As is customary around this time of year, Apple announced its new iPhone series last week. The promised highlight that made you want to buy these new devices was AI, or Apple Intelligence as they branded it. But the reaction from across the consumer technology world has been muted.
The lack of consumer enthusiasm was clear, and Apple’s stock price instantly eroded by more than 100 billion dollars. Even the Wired Gadget Lab podcast, which is an aficionado of new technology, couldn’t find any new features that would make you want to upgrade to the iPhone 16.
The only thing that seemed exciting was the addition of a new camera shutter button on the side of the phone, rather than the AI features. When buttons are a better selling point than the most hyped technology of the past few years, something is clearly wrong.
That’s because AI has passed what tech blog The Media Copilot calls the “wonder stage.” Two years ago, we were amazed at how ChatGPT, DALL-E, and other generative AI systems could create coherent sentences and realistic images from just a few words in a text prompt. But now AI needs to show that it can actually be productive. Since their introduction, the models driving these experiences have become much more powerful and their prices have increased exponentially.
Nevertheless, Google, NVidia, Microsoft, and OpenAI recently gathered at the White House to discuss AI infrastructure, suggesting that these companies are ramping up their technology.
According to Forbes, the industry is US$500bn (£375bn) short of recouping its huge investments in AI hardware and software, with the US$100bn of expected AI revenue in 2024 falling even short of this figure. No. But Apple still needs to aggressively push AI capabilities into its products for the same reason Google, Samsung, and Microsoft are doing it: to give consumers a reason to buy a new device.
Is it difficult to sell?
Before AI, the industry was trying to generate hype around virtual reality and the Metaverse, an effort that probably peaked with the introduction of the Apple Vision Pro headset in 2023 (coincidentally last week This product was hardly even mentioned in the announcement).

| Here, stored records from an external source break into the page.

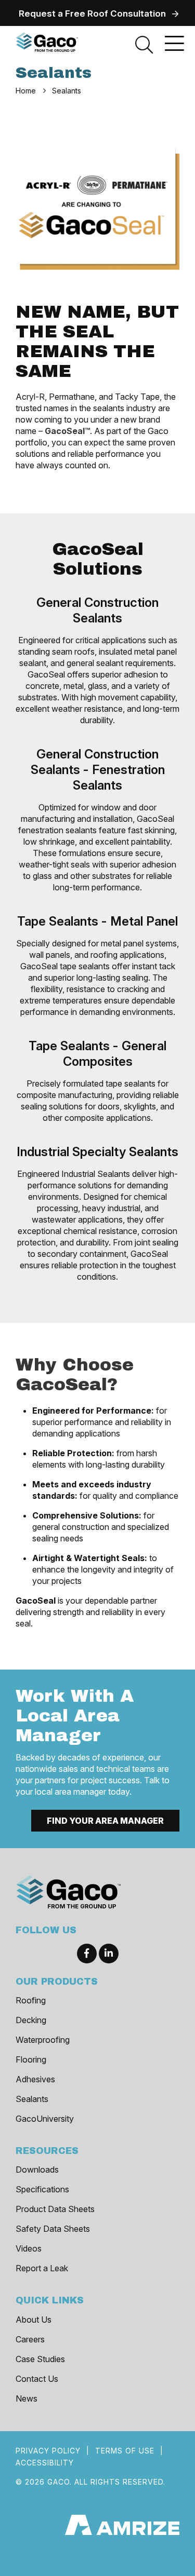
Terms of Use (124, 2450)
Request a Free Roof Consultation (92, 13)
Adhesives (35, 2079)
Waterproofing (43, 2040)
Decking (31, 2020)
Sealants (32, 2099)
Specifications (42, 2189)
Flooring (31, 2059)
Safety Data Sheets (53, 2229)
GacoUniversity (45, 2118)
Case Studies (40, 2359)
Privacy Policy (48, 2450)
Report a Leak (42, 2268)
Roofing (31, 2000)
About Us (33, 2319)
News (26, 2398)
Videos (29, 2248)
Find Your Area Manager (105, 1820)
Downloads (37, 2169)
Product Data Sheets (55, 2209)
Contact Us (37, 2379)
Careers (30, 2339)
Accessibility (45, 2462)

After the Metaverse failed to gain traction, technology companies needed something else to drive sales, and AI became the new shiny thing. But it remains to be seen whether consumers will embrace AI-based features on their phones, such as photo editing and writing assistants. This is not to say that current AI is useless. AI technology is being used in multibillion-dollar industrial applications in everything from online advertising to healthcare and energy optimization.
Generative AI has also become a useful tool for professionals in many fields. Research shows that 97% of software developers have used AI tools to support their work. Many journalists, visual artists, musicians, and filmmakers are adopting AI tools to create content faster and more efficiently.

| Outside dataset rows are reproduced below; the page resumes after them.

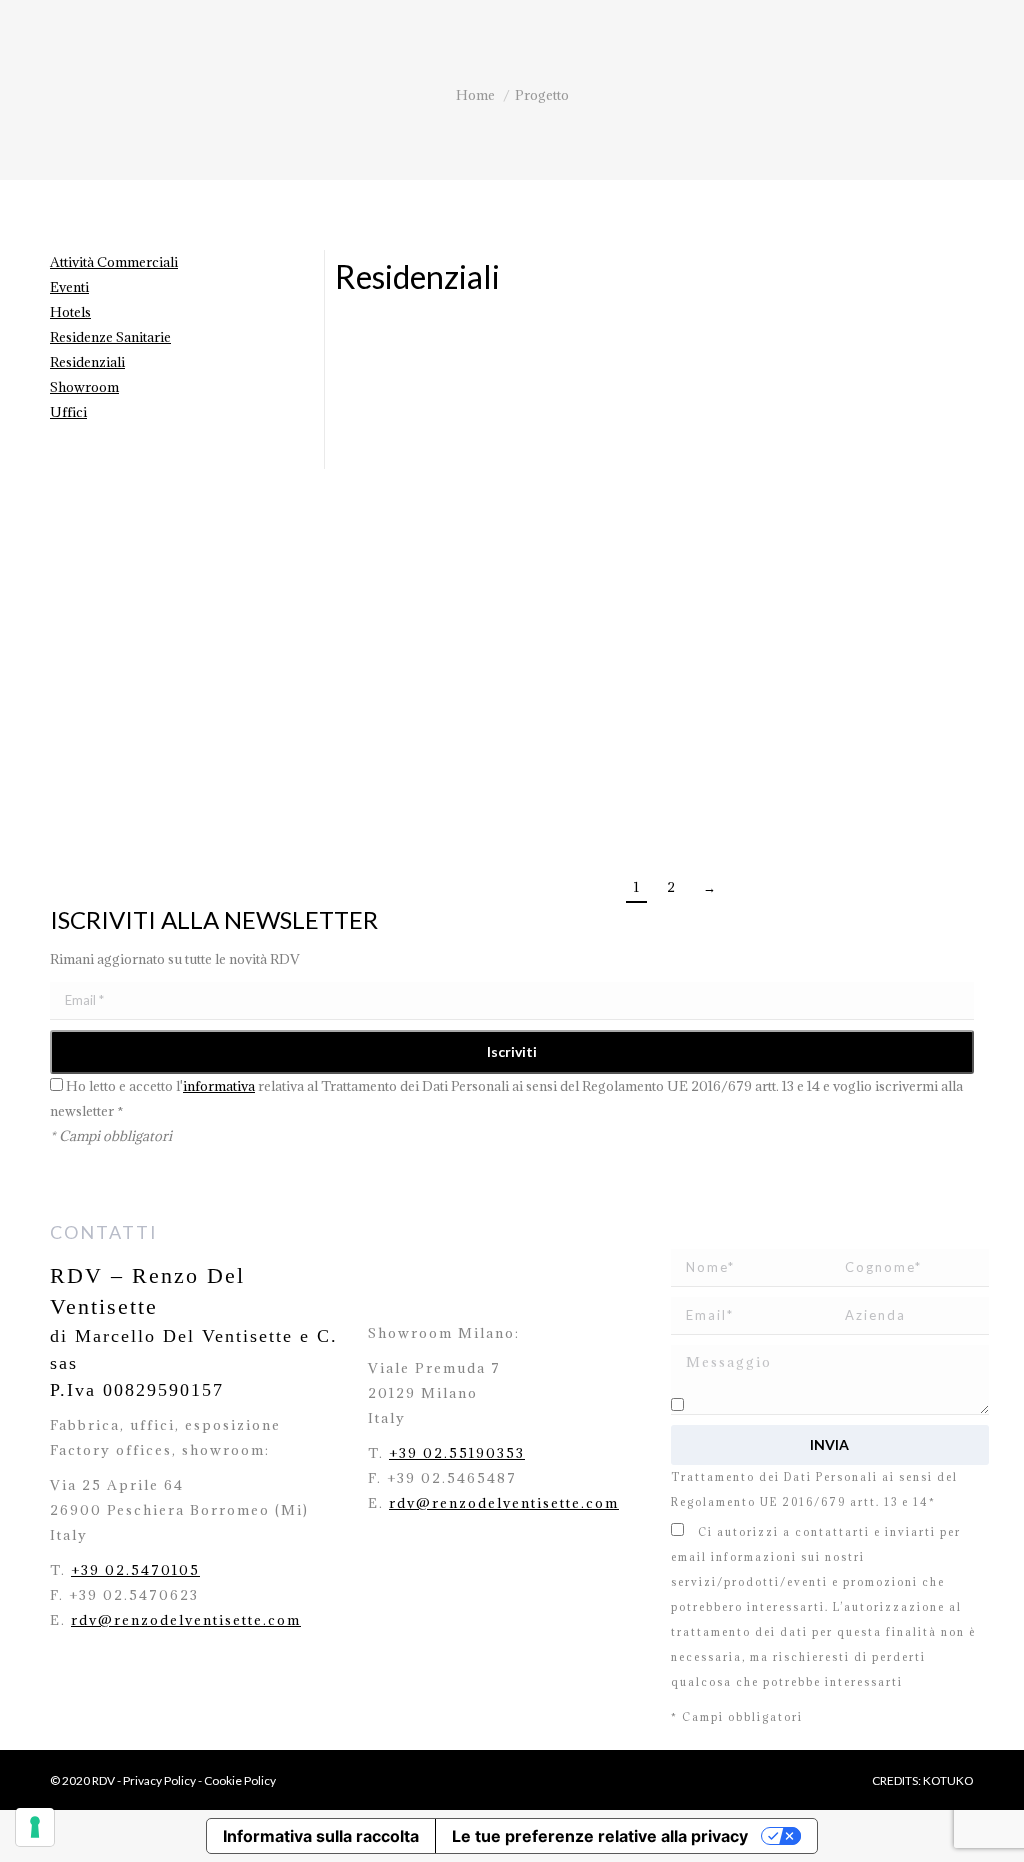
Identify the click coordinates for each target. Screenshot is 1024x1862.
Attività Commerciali (114, 262)
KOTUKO (948, 1780)
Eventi (69, 287)
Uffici (68, 412)
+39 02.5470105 (135, 1570)
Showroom (84, 387)
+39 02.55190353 (457, 1453)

But most of us aren’t actually going to pay for a service that draws funny cat cartoons or summarizes text. Especially since AI-powered search attempts are known to be error-prone. Apple’s approach to introducing artificial intelligence seems to be mostly a hodgepodge of existing features, many of which are already built into popular third-party apps.
Apple’s AI can help you create custom emojis, transcribe phone calls, edit photos, and compose emails. While useful, it’s no longer groundbreaking. There’s also something called Reduce mode, which is supposed to reduce distractions and only let important notifications through, but no one knows how well that actually works.
One of the forward-looking features is called Visual Intelligence. This allows you to point the camera at anything around you and retrieve information without having to explicitly search for it. For example, if you take a photo of a restaurant sign, your phone might tell you the menu, show you reviews, or help you reserve a table.
It’s very reminiscent of Google’s Pixel phone lenses (or ChatGPT’s multimodal features), but more real-time, interactive, and indicative of future uses of AI located in real-world environments.
With this enhancement, Apple Intelligence and Reduce mode could evolve into so-called “context-aware computing.” Although this has been envisioned and demonstrated in research projects since the 1990s, it is still not sufficiently robust for the most part. Actual product category.
The key to all of this is that Apple Intelligence isn’t really ready for anyone to try yet. That’s because new iPhones don’t yet include Apple Intelligence. Perhaps they will turn out to be more valuable than the limited information suggests. But Apple was once known for only releasing products when they were truly ready. This meant that the use case was very clear and the user experience was perfectly honed.
This is why the iPod and iPhone are so much more attractive than all MP3 players and smartphones released before them. No one knows whether Apple’s approach to AI will be able to recoup some of its lost stock value, not to mention the hundreds of billions of dollars it and the rest of the tech industry have invested. After all, AI still has great potential, but it may be time to slow it down.
Take a moment to think about where it might actually be most useful.
Lars Erik Holmquist, Professor of Design Innovation, Nottingham Trent University
This article is republished from The Conversation under a Creative Commons license. Read the original article.